Promissor sinal de vida detectado em Vênus talvez nem exista

A detecção de gás fosfina nas nuvens de Vênus — um possível sinal de vida — pode ter sido causada por uma anomalia acidental no processamento de dados, conforme sugerido em novas análises.

Por Nadia Drake
Publicado 26 de out. de 2020, 14:49 BRT, Atualizado 5 de nov. de 2020, 01:56 BRT
Essa imagem de Vênus, submetida a um processo de colorização, foi captada pela sonda Galileu em ...

Essa imagem de Vênus, submetida a um processo de colorização, foi captada pela sonda Galileu em 14 de fevereiro de 1990 a uma distância de mais de 2,7 milhões de quilômetros. Foi utilizada uma tonalidade azulada para destacar os contrastes sutis nos contornos das nuvens.

Foto de NASA, JPL

RECENTEMENTE, ASTRÔNOMOS ENCONTRARAM indícios animadores de que poderia haver vida flutuando nas nuvens que cobrem Vênus.
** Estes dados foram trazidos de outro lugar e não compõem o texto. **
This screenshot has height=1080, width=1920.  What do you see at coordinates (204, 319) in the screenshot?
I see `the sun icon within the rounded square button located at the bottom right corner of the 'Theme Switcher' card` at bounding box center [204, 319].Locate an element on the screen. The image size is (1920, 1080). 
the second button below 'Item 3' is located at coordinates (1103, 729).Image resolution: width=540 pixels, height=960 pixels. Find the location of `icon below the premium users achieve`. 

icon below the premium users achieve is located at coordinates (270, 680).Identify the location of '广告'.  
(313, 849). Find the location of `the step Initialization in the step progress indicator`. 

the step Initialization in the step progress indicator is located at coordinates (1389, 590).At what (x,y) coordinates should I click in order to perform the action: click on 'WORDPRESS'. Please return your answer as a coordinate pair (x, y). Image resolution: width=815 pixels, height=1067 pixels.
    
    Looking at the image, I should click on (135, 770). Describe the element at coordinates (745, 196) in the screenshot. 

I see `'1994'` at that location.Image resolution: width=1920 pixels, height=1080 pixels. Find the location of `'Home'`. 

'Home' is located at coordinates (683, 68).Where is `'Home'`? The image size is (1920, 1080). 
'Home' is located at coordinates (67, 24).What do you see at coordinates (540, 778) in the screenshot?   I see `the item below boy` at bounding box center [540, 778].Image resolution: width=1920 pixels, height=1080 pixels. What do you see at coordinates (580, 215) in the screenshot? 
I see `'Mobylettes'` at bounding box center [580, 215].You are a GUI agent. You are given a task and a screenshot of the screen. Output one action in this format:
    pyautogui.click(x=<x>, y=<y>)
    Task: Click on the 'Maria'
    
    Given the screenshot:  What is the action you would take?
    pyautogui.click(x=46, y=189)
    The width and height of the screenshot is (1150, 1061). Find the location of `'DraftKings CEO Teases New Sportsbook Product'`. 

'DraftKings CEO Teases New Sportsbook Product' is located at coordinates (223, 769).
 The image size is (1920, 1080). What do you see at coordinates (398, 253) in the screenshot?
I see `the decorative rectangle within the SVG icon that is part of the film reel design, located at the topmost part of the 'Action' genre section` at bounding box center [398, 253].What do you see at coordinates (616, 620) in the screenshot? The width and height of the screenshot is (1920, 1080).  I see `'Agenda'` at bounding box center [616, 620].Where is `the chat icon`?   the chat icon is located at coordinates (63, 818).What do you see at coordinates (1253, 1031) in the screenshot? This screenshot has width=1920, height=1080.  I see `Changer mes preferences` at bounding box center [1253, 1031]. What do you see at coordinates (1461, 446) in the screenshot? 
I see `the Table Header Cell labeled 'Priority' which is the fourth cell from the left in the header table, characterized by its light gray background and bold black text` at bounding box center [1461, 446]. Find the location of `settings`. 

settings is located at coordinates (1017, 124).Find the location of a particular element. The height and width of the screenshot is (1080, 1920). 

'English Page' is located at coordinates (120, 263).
Contudo, ao que parece, a busca por vida extraterrestre está longe de acabar, pois novas pesquisas já estão pondo em xeque essa descoberta.

A detecção de gás fosfina na atmosfera de Vênus, anunciada no mês passado, desencadeou uma profusão de especulações sobre a possibilidade de que o gás tenha sido produzido por micróbios extraterrestres daquele planeta, para onde agora a Nasa cogita enviar uma sonda. No entanto três novos estudos independentes não conseguiram encontrar evidências de fosfina na atmosfera venusiana.

“Disseram que não encontraram fosfina. É bastante perturbador”, afirma Conor Nixon, cientista planetário do Centro Goddard de Voos Espaciais da Nasa que examinou o estudo, mas não participou da análise. O estudo foi revisado por pares e aceito para publicação no periódico Astronomy & Astrophysics.

Dois outros grupos processaram novamente os dados originais da equipe de descoberta e também não conseguiram encontrar evidências de fosfina.

Mas detectar um sinal tênue de uma molécula específica em outro planeta é um processo complexo e os autores originais do estudo não estão surpresos que outros cientistas estejam conduzindo uma análise mais aprofundada de sua pesquisa.

É normal. A ciência é assim. Se fosse possível observar fosfina a olho nu, teria sido descoberta há muito tempo”, afirma Clara Sousa-Silva do Centro de Astrofísica Smithsoniano de Harvard, uma autora do estudo. “É um grande alívio que esses dados estejam finalmente sendo analisados por outras pessoas.”

Uma descoberta surpreendente

A primeira detecção, publicada no periódico  Nature Astronomy em setembro, indicou a presença do gás fosfina flutuando pelas espessas nuvens sulfúricas de Vênus em uma quantidade mais de mil vezes superior à encontrada na atmosfera da Terra. Em planetas rochosos como Vênus e a Terra, as condições não são consideradas tão extremas a ponto de produzir moléculas de fosfina sem a presença de vida. Alguma espécie de metabolismo ou processo químico desconhecido seria necessária para explicar as elevadas quantidades de gás fosfina na atmosfera venusiana (na Terra, vários micróbios produzem fosfina. Os humanos também produzem, em laboratórios de metanfetamina e na indústria de semicondutores).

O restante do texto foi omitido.